Trotz dieser massiven Verletzungen von Menschenrechten und trotz der Einstufung der Geschehnisse als Genozid durch den UN-Menschenrechtsrat reagieren die EU und die Bundesregierung weiterhin nur mit symbolischen Worten. Die Bundesregierung unter Friedrich Merz kündigte zwar an, sich für den „Frieden und Wiederaufbau des Gazastreifens“ einzusetzen, betonte jedoch zugleich, weiterhin „freundschaftlich an der Seite Israels“ zu stehen. Während Völkerrechtlerinnen und Völkerrechtler offen von einem Genozid am palästinensischen Volk sprechen und die Untätigkeit der internationalen Staatengemeinschaft kritisieren, hält die Bundesregierung an ihrer bedingungslosen Unterstützung Israels fest – auch durch verstärkte Waffenlieferungen seit 2023. Damit unterstützt Deutschland nicht nur die Zerstörung in Gaza, sondern auch die völkerrechtswidrigen Angriffe auf den Libanon und den Iran. Kritik an der Gewaltpolitik und dem fortgesetzten Siedlungsbau der israelischen Regierung bleibt meist zaghaft und folgenlos. Die außenpolitische Linie und die sogenannte Staatsräson bleiben unangetastet. Gleichzeitig profitieren Rüstungsunternehmen weiter von den Kriegen im Nahen Osten und erhalten milliardenschwere Aufträge. Deutschland ist und bleibt nach den USA der zweitgrößte Waffenlieferant Israels.

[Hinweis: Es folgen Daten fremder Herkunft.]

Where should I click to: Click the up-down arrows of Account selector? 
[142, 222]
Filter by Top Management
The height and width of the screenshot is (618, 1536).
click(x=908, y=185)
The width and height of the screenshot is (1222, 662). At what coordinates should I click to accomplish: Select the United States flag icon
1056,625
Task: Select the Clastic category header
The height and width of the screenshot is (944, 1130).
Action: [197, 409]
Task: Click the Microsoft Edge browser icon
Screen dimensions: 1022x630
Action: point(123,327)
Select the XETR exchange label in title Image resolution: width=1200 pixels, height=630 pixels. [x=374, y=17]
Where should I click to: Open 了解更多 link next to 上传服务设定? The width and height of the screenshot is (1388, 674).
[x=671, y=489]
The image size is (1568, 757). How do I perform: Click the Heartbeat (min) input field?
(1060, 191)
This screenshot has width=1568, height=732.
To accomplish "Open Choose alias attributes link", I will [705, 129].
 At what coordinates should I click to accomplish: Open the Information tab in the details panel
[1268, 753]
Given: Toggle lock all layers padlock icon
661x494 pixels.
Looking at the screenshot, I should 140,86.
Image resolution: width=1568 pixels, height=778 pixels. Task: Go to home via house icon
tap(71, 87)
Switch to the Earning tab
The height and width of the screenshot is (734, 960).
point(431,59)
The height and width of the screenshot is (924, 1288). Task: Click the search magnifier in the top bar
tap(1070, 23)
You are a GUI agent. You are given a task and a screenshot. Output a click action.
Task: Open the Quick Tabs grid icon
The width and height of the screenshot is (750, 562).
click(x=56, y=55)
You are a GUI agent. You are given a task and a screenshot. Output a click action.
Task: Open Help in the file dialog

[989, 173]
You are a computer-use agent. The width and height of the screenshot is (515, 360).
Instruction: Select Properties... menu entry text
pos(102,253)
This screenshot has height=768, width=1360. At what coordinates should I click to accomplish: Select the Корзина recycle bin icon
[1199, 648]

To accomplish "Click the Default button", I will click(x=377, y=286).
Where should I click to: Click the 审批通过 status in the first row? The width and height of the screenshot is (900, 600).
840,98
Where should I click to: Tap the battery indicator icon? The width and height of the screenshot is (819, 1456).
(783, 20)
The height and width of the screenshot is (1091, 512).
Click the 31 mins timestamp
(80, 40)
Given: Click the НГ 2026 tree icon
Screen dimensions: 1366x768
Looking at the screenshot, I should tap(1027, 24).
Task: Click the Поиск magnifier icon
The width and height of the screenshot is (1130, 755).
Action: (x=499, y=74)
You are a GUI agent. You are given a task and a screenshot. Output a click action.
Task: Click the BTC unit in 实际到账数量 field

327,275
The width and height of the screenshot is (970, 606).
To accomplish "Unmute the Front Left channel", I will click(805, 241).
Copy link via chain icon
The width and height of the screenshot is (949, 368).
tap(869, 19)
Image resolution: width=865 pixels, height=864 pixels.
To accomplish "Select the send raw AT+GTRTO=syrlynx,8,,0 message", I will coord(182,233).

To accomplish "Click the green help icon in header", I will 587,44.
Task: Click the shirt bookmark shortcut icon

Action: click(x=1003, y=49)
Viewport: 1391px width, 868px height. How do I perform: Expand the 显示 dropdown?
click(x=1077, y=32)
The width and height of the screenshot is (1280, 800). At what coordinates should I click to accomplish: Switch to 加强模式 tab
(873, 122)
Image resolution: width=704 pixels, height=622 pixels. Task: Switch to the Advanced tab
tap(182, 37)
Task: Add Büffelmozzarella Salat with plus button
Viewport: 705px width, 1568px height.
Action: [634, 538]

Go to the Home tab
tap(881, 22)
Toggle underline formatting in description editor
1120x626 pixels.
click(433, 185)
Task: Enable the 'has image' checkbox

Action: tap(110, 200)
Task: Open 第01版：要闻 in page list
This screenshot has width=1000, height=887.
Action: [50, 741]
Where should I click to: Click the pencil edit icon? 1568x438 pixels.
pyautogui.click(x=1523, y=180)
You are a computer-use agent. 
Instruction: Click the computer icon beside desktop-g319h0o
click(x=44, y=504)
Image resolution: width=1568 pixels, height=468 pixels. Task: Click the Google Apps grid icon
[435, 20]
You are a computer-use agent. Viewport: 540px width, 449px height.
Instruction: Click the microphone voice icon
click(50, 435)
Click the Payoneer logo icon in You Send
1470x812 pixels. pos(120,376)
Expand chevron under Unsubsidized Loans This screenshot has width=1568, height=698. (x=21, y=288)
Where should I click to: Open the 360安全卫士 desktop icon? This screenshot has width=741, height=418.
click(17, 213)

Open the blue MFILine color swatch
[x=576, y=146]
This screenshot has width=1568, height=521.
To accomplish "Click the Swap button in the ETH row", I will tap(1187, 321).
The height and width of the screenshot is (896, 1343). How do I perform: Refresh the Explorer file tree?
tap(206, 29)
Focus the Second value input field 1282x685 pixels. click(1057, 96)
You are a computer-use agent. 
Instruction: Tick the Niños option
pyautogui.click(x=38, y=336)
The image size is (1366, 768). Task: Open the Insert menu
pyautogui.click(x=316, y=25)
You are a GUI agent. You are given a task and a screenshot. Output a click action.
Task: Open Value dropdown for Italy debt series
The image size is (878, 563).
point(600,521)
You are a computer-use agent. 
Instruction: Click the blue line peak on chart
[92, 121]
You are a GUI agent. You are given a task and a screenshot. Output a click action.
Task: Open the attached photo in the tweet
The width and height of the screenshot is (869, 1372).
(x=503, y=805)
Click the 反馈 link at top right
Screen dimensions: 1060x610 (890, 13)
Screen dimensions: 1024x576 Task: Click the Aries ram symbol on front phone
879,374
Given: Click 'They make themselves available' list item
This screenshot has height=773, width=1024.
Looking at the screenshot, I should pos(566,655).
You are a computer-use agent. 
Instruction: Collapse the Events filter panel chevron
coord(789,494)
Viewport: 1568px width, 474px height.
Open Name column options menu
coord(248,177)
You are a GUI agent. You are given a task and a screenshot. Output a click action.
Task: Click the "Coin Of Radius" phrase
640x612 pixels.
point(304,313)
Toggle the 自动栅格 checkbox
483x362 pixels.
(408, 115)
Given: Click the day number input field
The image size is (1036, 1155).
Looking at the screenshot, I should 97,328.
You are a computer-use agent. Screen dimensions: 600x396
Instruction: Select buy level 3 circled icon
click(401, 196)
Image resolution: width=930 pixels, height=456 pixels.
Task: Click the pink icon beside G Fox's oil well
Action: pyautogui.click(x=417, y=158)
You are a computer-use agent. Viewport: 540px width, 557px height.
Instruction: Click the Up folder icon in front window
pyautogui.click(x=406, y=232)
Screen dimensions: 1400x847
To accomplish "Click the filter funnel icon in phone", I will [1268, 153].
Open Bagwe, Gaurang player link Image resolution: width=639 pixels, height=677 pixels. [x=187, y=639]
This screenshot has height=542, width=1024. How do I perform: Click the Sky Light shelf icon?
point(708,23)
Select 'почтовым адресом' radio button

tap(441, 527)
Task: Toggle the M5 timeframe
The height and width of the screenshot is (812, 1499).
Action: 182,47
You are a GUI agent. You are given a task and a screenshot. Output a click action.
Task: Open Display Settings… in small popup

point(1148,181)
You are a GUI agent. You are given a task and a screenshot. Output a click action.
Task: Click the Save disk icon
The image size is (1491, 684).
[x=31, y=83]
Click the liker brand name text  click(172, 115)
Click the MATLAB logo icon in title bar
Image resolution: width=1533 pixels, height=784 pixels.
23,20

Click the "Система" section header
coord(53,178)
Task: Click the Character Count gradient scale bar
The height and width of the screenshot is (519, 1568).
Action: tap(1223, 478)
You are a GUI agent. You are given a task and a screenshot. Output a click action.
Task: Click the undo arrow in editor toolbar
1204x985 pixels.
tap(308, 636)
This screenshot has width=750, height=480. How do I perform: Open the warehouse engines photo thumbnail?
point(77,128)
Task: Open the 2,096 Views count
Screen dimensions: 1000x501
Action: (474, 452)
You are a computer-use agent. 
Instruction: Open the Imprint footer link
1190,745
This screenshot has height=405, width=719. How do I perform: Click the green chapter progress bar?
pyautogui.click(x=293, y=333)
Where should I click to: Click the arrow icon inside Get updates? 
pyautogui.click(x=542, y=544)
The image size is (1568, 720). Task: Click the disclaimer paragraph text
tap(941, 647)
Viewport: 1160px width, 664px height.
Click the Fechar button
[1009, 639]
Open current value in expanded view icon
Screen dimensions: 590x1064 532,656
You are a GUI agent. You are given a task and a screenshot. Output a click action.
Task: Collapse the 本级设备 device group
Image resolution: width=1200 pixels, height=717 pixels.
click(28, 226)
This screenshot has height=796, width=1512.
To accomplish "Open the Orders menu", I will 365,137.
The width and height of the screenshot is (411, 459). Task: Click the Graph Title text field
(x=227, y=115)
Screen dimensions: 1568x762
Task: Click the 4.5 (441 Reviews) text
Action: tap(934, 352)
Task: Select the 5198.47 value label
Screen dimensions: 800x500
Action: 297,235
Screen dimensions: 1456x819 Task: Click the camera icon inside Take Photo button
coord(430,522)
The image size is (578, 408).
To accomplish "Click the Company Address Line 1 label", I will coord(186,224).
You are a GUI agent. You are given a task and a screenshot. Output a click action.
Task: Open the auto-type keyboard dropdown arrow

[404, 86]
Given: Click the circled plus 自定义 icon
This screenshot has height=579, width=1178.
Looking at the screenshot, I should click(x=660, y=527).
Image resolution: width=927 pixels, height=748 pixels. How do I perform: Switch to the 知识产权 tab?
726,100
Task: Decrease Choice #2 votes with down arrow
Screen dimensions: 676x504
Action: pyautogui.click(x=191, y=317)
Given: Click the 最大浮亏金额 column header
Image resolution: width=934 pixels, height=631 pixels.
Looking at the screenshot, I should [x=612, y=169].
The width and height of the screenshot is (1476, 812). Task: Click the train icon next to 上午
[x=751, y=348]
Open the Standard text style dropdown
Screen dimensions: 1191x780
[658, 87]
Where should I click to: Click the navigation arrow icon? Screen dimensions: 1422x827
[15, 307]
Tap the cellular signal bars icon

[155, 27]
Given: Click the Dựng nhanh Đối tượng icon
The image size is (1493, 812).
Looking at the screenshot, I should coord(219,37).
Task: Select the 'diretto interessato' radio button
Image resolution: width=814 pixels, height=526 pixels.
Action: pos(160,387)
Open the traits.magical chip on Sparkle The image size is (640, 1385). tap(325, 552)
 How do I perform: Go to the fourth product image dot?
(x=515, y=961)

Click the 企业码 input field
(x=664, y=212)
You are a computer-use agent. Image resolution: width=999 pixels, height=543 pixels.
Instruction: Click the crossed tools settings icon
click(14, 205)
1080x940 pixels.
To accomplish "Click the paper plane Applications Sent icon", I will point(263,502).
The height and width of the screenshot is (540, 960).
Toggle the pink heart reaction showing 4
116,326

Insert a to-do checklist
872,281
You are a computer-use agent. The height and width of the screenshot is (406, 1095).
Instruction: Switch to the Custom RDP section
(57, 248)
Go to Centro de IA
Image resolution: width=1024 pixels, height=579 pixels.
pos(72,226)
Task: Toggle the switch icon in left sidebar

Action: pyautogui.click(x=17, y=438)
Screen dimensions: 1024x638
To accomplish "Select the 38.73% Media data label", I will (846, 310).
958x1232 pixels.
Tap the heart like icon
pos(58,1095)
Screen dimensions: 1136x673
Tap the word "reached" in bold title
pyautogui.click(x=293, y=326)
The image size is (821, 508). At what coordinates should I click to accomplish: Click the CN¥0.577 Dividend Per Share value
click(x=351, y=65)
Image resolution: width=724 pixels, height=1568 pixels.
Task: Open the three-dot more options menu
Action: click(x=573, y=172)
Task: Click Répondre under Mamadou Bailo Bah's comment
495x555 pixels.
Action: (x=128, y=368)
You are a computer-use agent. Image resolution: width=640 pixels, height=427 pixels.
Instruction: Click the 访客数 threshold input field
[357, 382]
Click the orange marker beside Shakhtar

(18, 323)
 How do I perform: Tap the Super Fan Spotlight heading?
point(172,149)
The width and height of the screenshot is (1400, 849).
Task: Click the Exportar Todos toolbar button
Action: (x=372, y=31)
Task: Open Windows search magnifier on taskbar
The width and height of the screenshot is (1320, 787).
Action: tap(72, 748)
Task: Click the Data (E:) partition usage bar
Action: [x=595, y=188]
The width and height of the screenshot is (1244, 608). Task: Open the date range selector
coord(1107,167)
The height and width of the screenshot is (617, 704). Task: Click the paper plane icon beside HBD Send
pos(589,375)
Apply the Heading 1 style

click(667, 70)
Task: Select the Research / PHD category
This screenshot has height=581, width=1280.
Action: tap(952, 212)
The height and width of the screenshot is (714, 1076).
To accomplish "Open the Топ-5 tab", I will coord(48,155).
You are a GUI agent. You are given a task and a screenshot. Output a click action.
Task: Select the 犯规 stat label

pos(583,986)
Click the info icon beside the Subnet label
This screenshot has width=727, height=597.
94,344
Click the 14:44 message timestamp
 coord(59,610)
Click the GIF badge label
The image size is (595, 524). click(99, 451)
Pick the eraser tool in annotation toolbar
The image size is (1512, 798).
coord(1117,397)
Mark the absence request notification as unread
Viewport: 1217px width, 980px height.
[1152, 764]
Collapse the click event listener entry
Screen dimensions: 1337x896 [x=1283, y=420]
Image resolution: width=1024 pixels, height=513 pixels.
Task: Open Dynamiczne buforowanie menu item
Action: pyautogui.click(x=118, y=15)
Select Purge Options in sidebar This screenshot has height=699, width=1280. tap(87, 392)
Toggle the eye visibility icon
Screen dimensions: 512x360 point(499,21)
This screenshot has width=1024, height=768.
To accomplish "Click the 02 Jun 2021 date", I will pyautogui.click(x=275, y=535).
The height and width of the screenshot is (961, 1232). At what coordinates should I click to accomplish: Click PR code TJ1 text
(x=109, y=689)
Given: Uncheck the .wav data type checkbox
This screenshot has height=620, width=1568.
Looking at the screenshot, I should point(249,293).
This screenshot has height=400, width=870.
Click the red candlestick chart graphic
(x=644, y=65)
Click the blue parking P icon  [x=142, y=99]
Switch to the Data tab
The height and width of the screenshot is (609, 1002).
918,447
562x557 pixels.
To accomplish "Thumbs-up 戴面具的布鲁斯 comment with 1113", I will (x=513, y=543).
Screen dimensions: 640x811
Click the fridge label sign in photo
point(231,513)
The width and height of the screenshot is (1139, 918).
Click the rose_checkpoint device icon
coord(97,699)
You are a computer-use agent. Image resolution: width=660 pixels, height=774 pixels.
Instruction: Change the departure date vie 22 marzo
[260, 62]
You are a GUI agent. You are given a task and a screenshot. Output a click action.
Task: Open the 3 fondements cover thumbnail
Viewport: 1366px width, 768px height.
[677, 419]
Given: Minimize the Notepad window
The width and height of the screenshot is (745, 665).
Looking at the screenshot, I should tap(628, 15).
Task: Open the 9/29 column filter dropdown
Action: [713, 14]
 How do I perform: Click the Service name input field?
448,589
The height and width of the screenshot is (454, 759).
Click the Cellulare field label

Zu dieser Politik gehört auch die anhaltende Repression gegen demokratische und friedenspolitische Stimmen, die sich mit der Bevölkerung in Gaza solidarisieren. Unter dem Vorwurf des Antisemitismus wird Kritik an der israelischen Regierung immer wieder delegitimiert und kriminalisiert. Bereits zu Beginn des Krieges im Jahr 2023 wurden in vielen Städten palästinasolidarische Kundgebungen und Demonstrationen verboten. Lehrkräfte wurden aufgefordert, Schülerinnen und Schüler, die über das Thema sprechen wollten, aus Gesprächen herauszunehmen oder sogar vom Unterricht auszuschließen. An Hochschulen kam es zu Zwangsexmatrikulationen von Studierenden. Auch rund um das diesjährige Nakba-Gedenken setzt sich diese antidemokratische Repression fort. So wurde mit allen Mitteln versucht, das bundesweite Palästina-Camp „Bridges of Resistance“ in Hamburg zu verbieten – verhindert werden konnte dies letztlich nur durch den Protest vor Ort.

Deshalb gehen wir weiterhin auf die Straße, um auf die Mitverantwortung Deutschlands aufmerksam zu machen. Bereits im vergangenen Jahr demonstrierten Hunderttausende Menschen in Berlin in Solidarität mit dem palästinensischen Volk und gegen Waffenlieferungen. Daran knüpfen wir heute an. Auch 78 Jahre nach der Nakba stehen wir auf den Straßen – in Solidarität mit dem Kampf der palästinensischen Bevölkerung um Selbstbestimmung, Freiheit und ein Leben in Würde sowie gegen deutsche Waffenlieferungen, die Krieg und Zerstörung weiter anheizen.